Die Corona-Krise bringt gegenwärtig viel durcheinander. Aber merkwürdigerweise wird auch manches klarer und deutlicher herausgearbeitet: zum Beispiel, wer die Stützen unserer Gesellschaft sind. Theoretisch stand die Frage schon immer im Raum, ob es verhältnismäßig ist, dass ein auf der Intensivstation liegender Manager 15 Mal so viel verdient wie die Intensivschwester, die ihn versorgt. Seit Corona ist diese Frage aber nun eine praktische.

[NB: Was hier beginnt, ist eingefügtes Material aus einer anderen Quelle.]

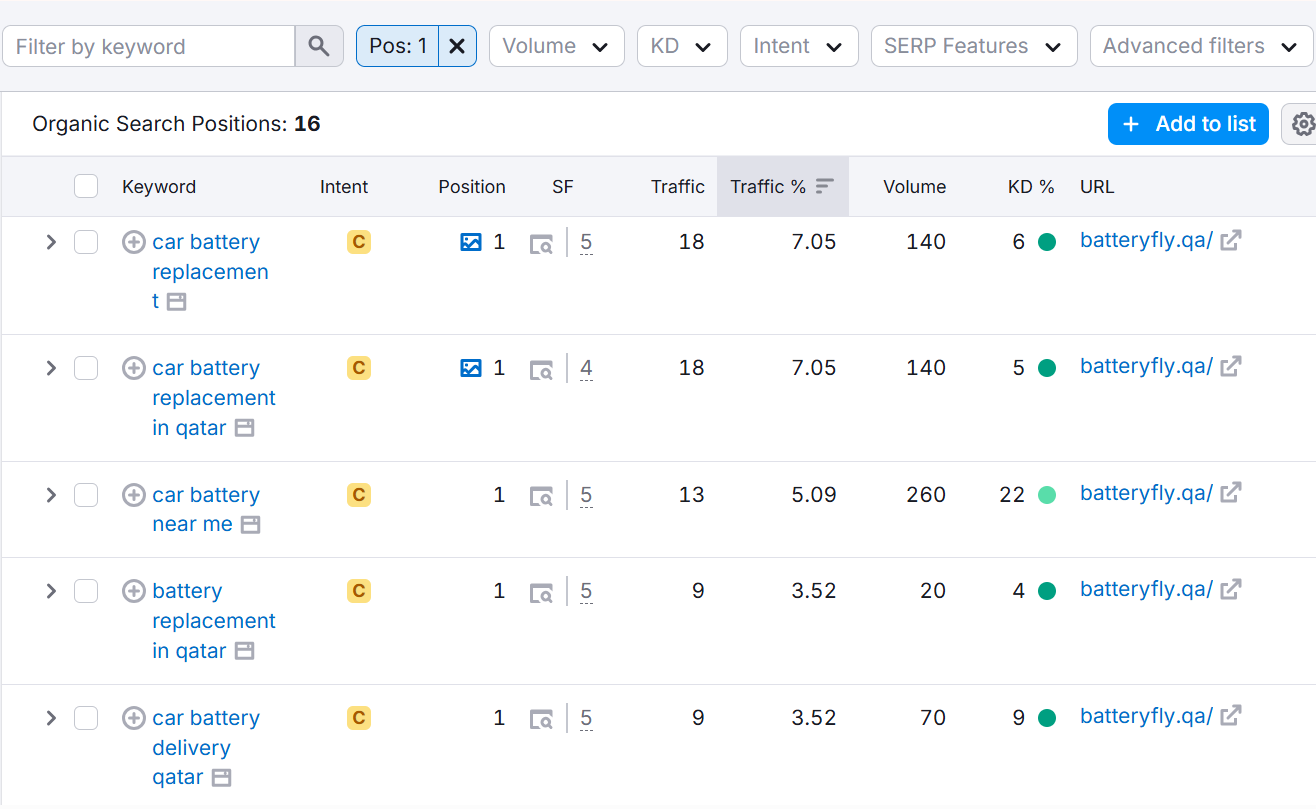Select the checkbox for car battery near me row
Screen dimensions: 1316x809
pyautogui.click(x=86, y=494)
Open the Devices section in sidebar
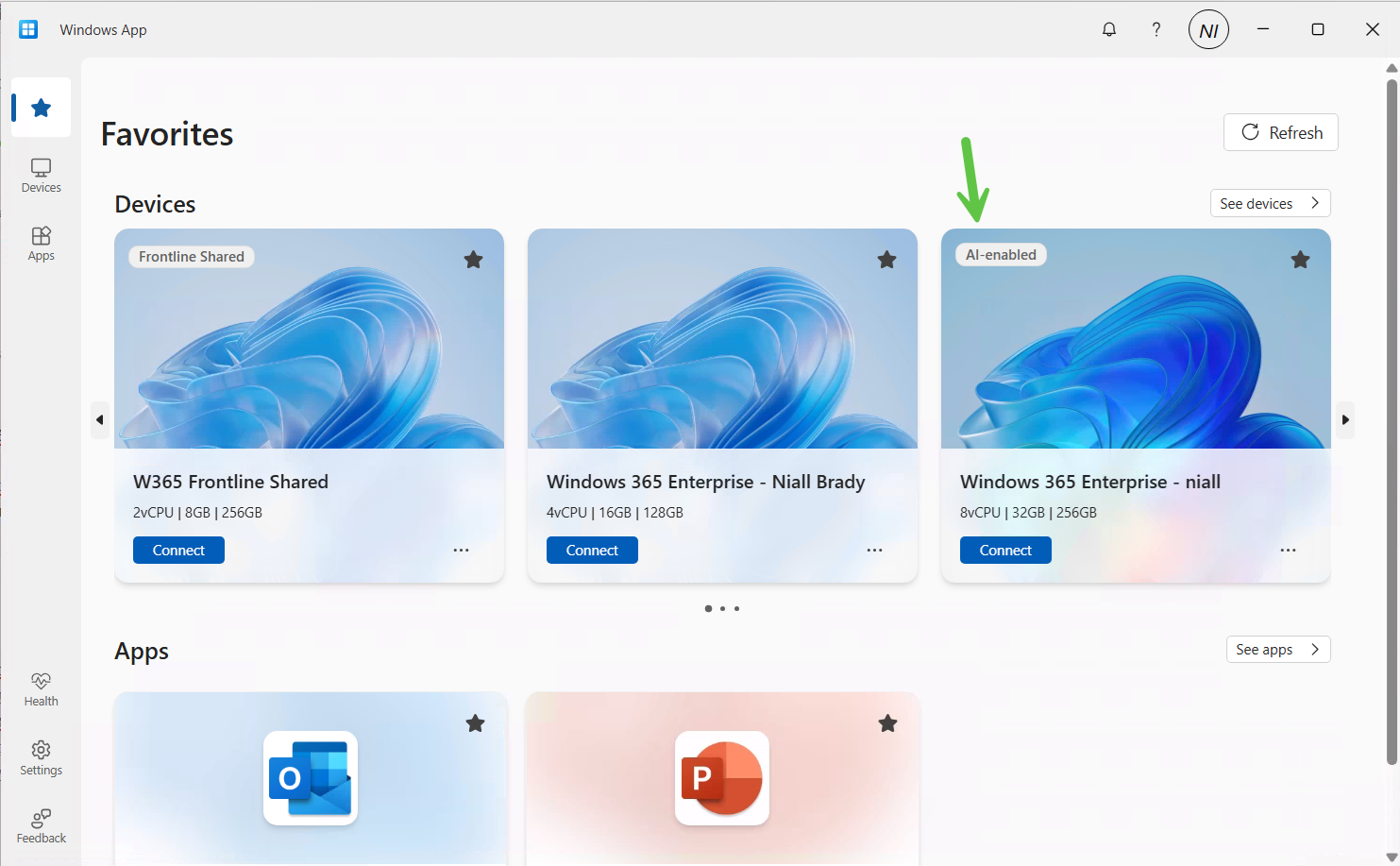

Wir hoffen inständig, dass die Pflegerinnen und Pfleger in Krankenhäusern und Altersheimen ihren Job auch weiterhin machen. Wir sehen die Menschen, die in den Supermärkten arbeiten, plötzlich mit ganz anderen Augen. Und wir empfinden Dankbarkeit dafür, dass Menschen Lkw fahren und die Dinge des täglichen Lebens heranschaffen, von denen wir nie gedacht hätten, dass sie knapp werden könnten
Das Zauberwort dieser Tage ist das Wort "systemrelevant", und uns wird drastisch vor Augen geführt, dass die bisher als solche gehandelten Leistungsträger unserer Gesellschaft die Systemrelevanz nicht für sich gepachtet haben. Die Botschaft von Corona ist: alle Menschen sind Leistungsträger und somit systemrelevant, wo auch immer sie in unserer Gesellschaft stehen und dort ihren Job machen.
Das antike Korinth muss das offenbar schon vor 2000 Jahren übersehen haben. Der Apostel Paulus findet nahezu unerhörte Worte: "Das Auge kann nicht sagen zu der Hand: Ich brauche dich nicht; oder wiederum das Haupt zu den Füßen: Ich brauche euch nicht. Vielmehr sind die Glieder des Leibes, die uns schwächer erscheinen, die nötigsten." (1. Kor 12,21f.) Selten benötigt ein Bibelwort keinerlei Erklärung.
Und weiter heißt es – und wer es nicht glaubt, lese selbst nach: „Aber Gott hat den Leib zusammengefügt und dem geringeren Glied höhere Ehre gegeben, auf dass im Leib keine Spaltung sei, sondern die Glieder einträchtig füreinander sorgen.“ (12,24f.) Keine Spaltung und dafür einträchtiges füreinander Sorgen. Das wünsche ich mir auch für die Zeit nach Corona: dass eine in Gewinner und Verlierer gespaltene Gesellschaft keine Option mehr ist und dass Gemeinwohl von niemandem mehr als Gemeinheit missverstanden wird.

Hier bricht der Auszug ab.